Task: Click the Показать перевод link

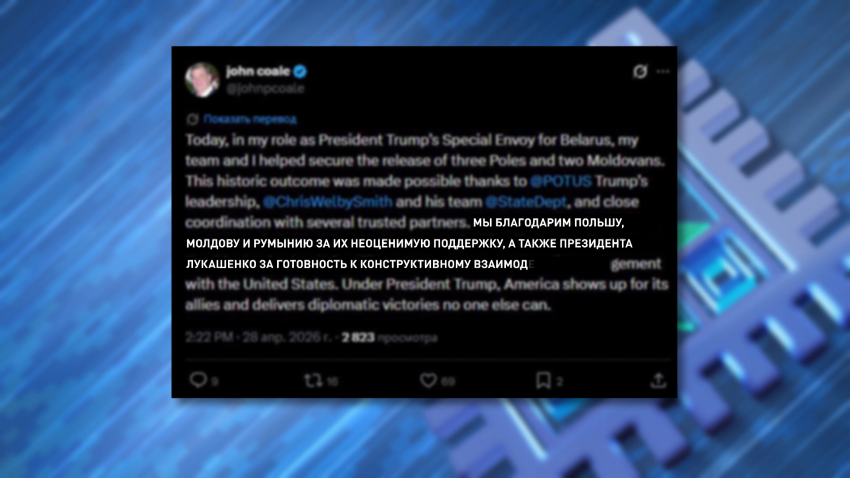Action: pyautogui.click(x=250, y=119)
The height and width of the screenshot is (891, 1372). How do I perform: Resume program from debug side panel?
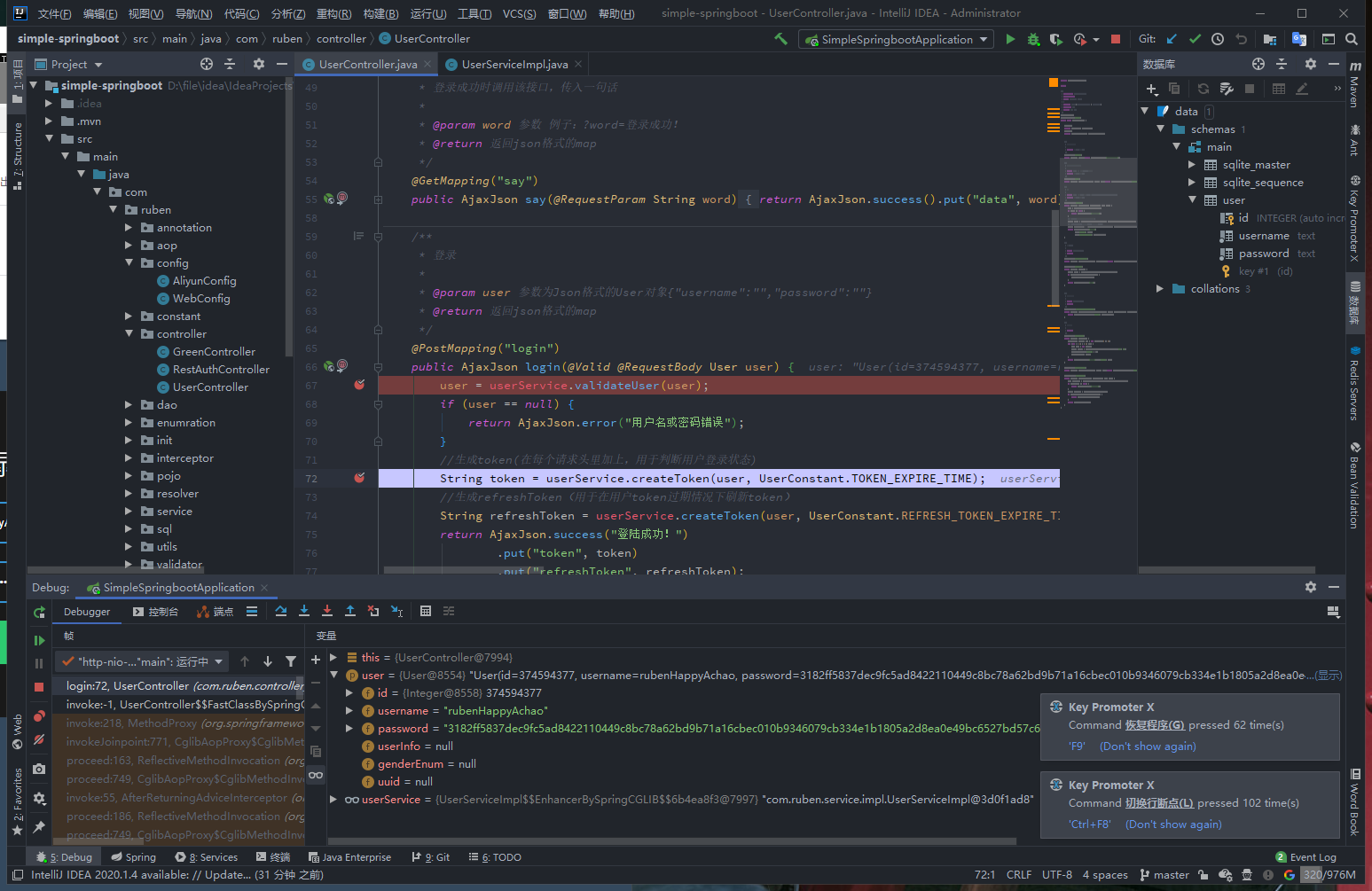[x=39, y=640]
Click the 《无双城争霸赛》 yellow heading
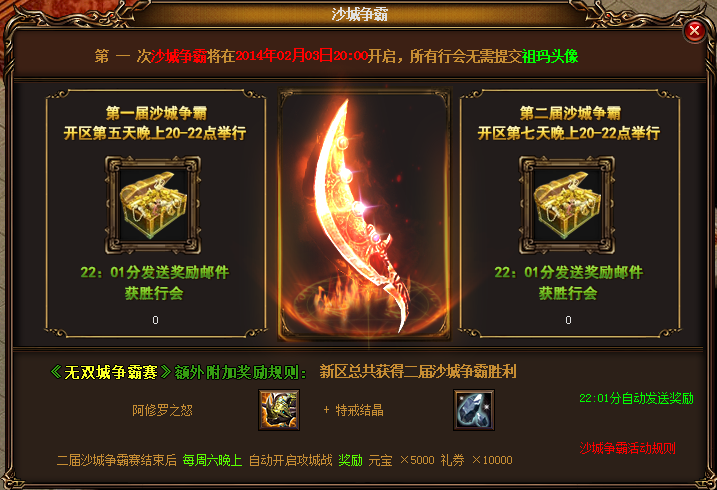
##########
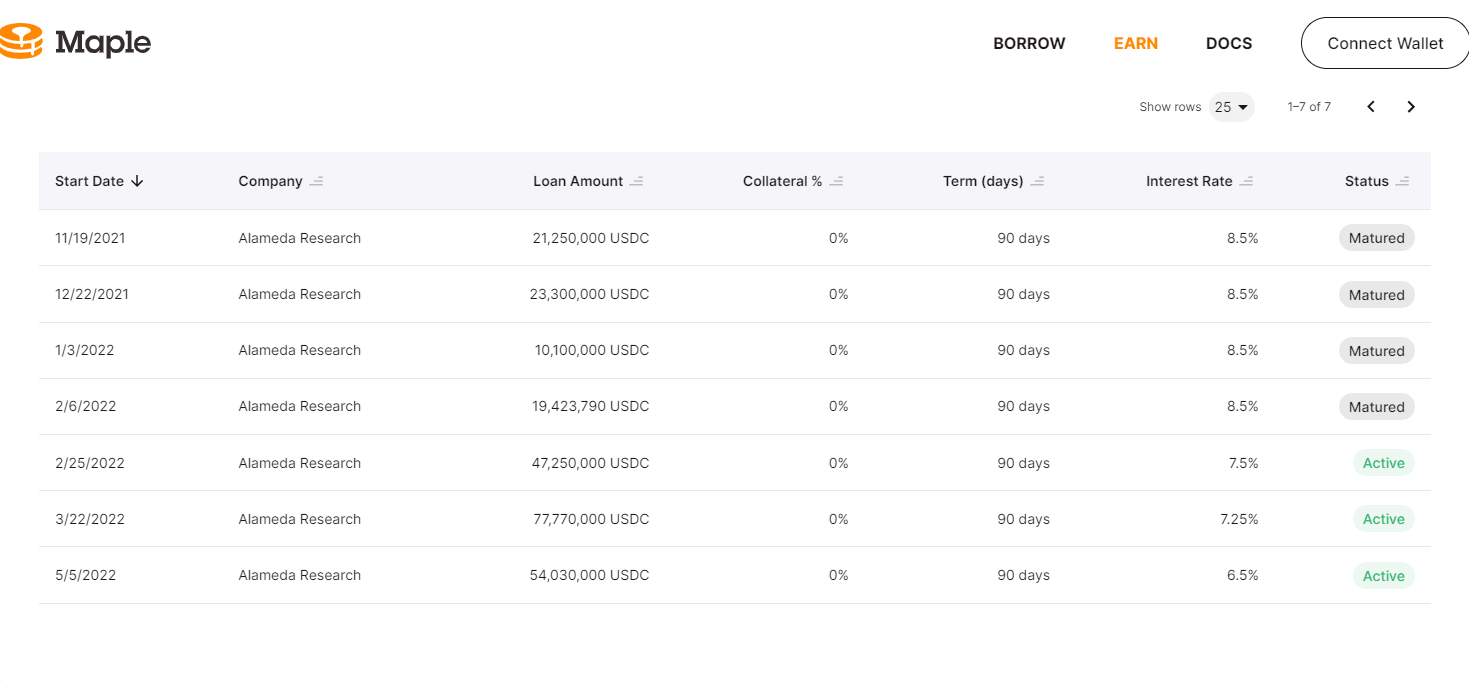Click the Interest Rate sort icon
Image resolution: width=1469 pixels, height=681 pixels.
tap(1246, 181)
##########
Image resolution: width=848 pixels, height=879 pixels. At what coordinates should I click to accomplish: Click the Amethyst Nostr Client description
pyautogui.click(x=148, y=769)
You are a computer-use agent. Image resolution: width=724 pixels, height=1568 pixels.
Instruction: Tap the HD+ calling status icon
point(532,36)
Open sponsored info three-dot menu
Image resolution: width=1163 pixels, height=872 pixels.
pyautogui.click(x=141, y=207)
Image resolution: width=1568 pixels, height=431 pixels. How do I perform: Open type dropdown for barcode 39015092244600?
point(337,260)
##########
Activity: Within the listing above, extract exactly the lines that run from the one containing "Task: Click the Показать перевод link" through the one containing "Click the 《无双城争霸赛》 yellow heading", excluding any pictures.

Answer box:
Task: Click the Показать перевод link

Action: pyautogui.click(x=250, y=119)
The height and width of the screenshot is (891, 1372). How do I perform: Resume program from debug side panel?
[x=39, y=640]
Click the 《无双城争霸赛》 yellow heading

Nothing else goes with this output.